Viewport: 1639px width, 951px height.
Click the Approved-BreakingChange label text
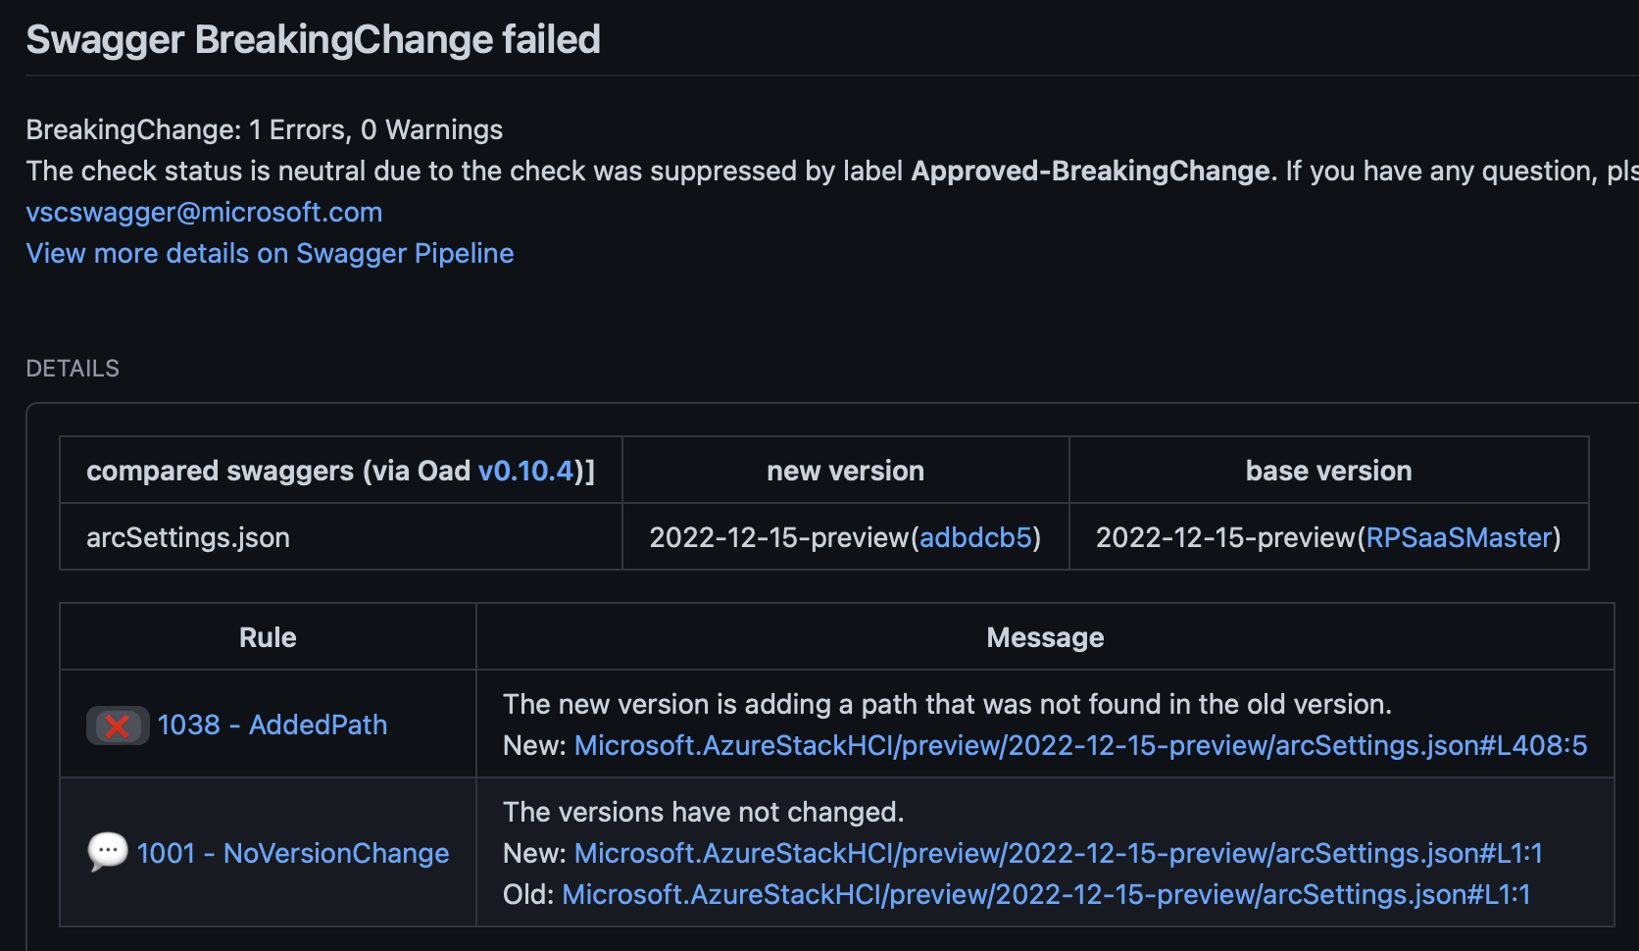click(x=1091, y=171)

---

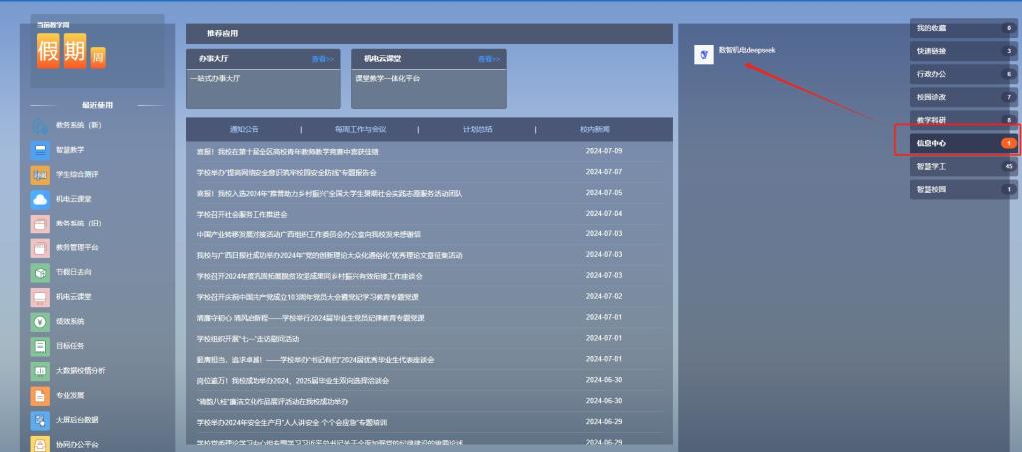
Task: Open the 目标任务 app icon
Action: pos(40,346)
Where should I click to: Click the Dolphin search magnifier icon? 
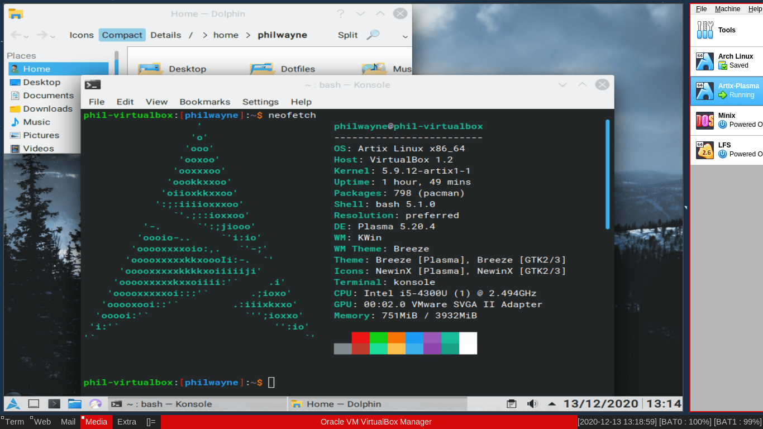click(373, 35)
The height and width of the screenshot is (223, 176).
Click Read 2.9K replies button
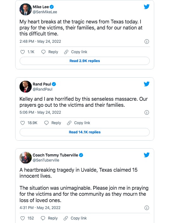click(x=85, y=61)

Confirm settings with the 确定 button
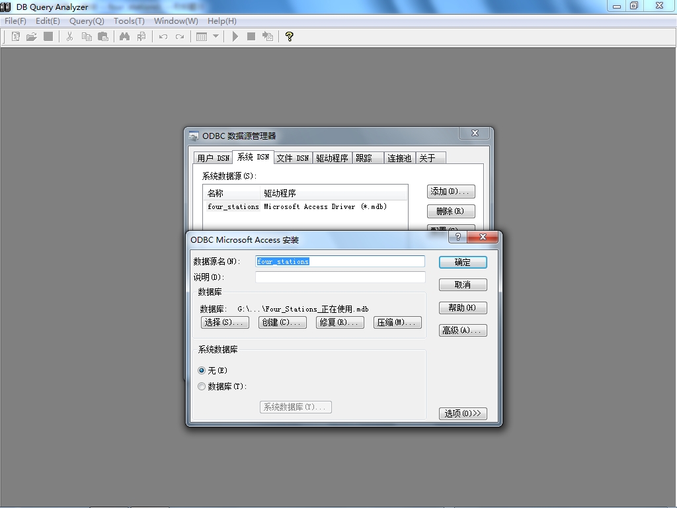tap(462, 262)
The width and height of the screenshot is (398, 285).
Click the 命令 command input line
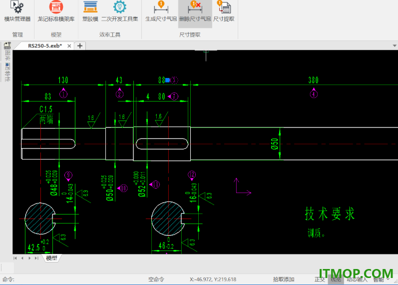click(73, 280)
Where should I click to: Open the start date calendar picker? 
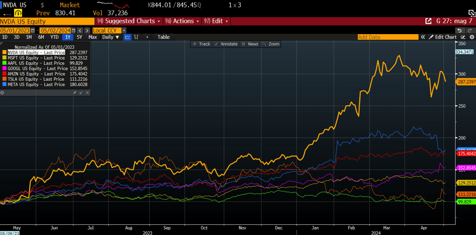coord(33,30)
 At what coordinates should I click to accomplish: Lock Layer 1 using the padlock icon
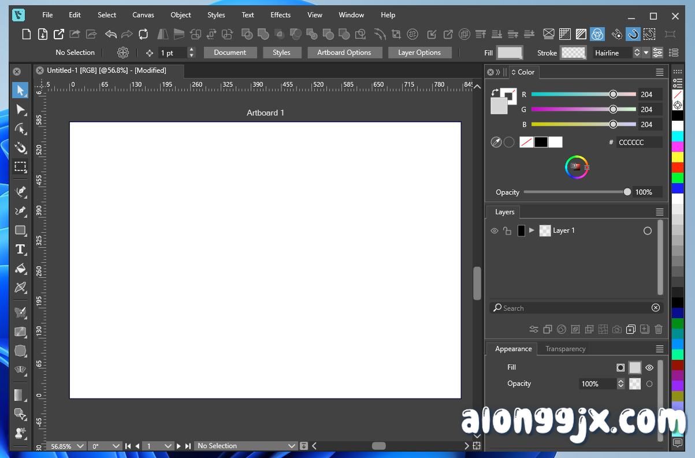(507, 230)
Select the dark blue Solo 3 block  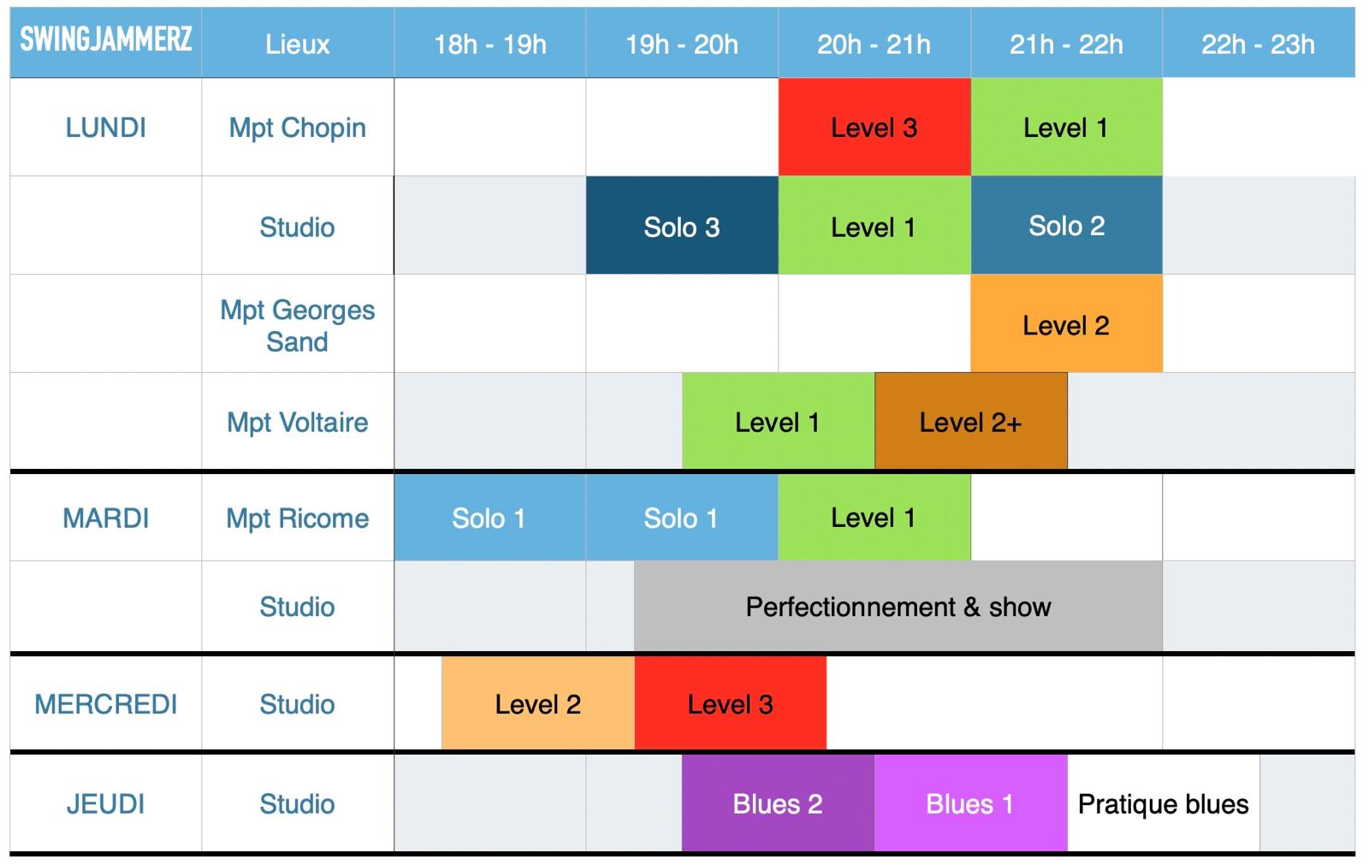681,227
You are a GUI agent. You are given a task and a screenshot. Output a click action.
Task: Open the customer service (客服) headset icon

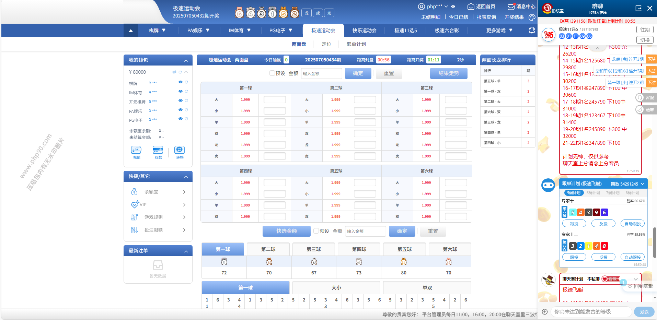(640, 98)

§ **DIRECTIONS FOR THIS TASK**
In the records above, find every line that contains the word "height" and copy it.

§ **YOUR RESPONSE**
Viewport: 1639px width, 951px height.
The height and width of the screenshot is (223, 176).
The width and height of the screenshot is (398, 285).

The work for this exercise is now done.